In the records below, find the line containing "At what coordinates" and the line containing "The width and height of the screenshot is (1388, 638).". Give again exactly those lines and every line between them, omitting the pictures.

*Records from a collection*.
-=-=-
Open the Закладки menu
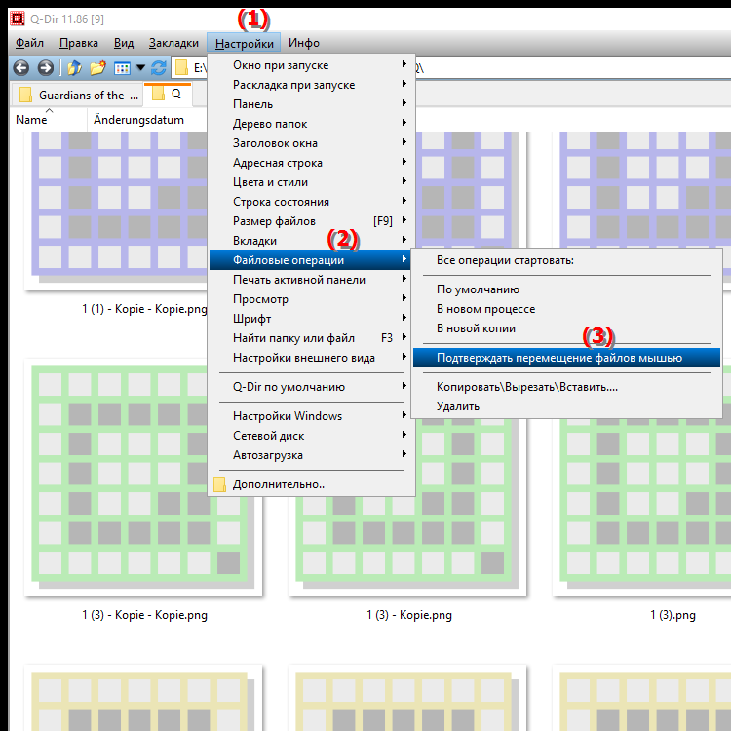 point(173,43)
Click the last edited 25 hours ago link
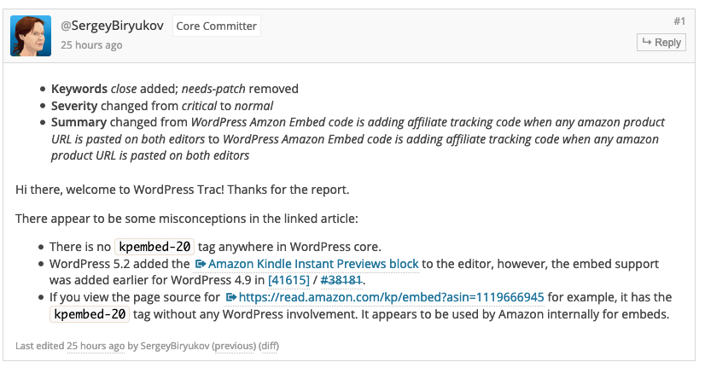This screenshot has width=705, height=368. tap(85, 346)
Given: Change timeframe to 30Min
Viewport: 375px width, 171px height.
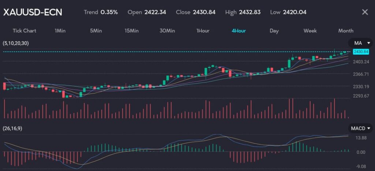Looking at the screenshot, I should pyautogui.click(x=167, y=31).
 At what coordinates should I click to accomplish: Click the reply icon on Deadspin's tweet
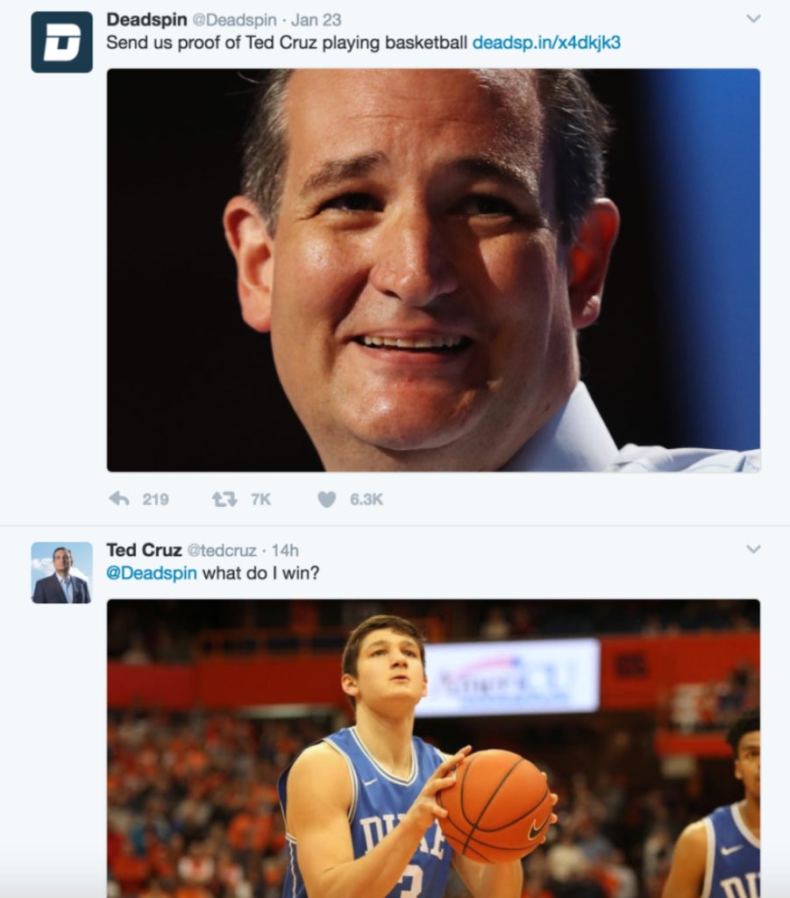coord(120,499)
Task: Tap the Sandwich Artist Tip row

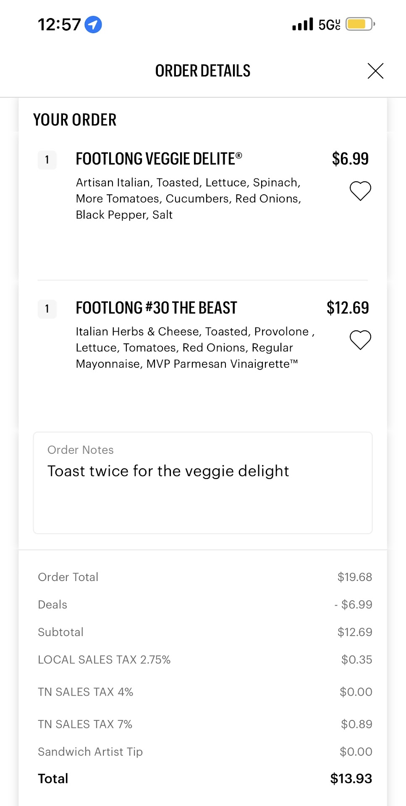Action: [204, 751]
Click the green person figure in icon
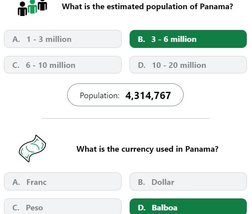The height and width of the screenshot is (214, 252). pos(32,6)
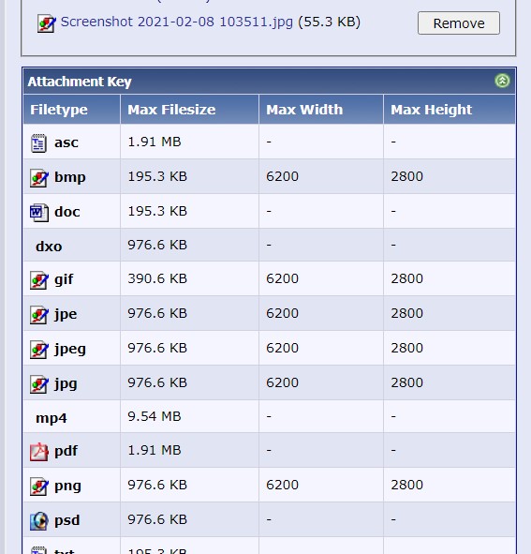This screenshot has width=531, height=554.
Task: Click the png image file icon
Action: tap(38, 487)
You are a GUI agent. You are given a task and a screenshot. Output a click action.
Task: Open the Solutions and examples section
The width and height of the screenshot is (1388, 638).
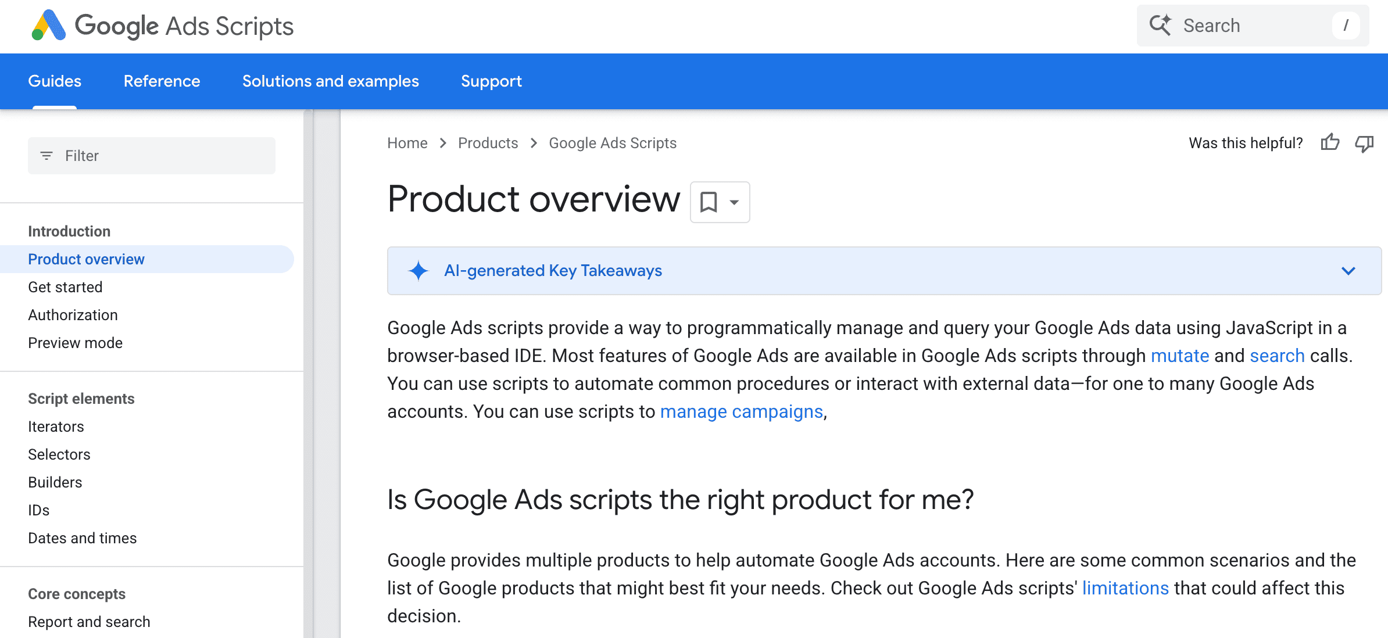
-=-=-
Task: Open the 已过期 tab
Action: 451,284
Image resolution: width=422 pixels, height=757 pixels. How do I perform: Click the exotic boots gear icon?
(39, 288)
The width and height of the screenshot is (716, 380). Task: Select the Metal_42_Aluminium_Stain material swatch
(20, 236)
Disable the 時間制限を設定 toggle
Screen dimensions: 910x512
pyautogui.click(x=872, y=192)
-=-=-
*EXERCISE OUTPUT*.
 At what coordinates should I click to accomplish: Click the reply icon on Deadspin's tweet
coord(120,499)
Task: Tap the Sandwich Artist Tip row

Action: [204, 751]
Click the green person figure in icon
The height and width of the screenshot is (214, 252). pos(32,6)
This screenshot has width=531, height=554.
Task: Click the png image file icon
Action: tap(38, 487)
You are a GUI agent. You are given a task and a screenshot. Output a click action.
Task: Open the Solutions and examples section
The width and height of the screenshot is (1388, 638).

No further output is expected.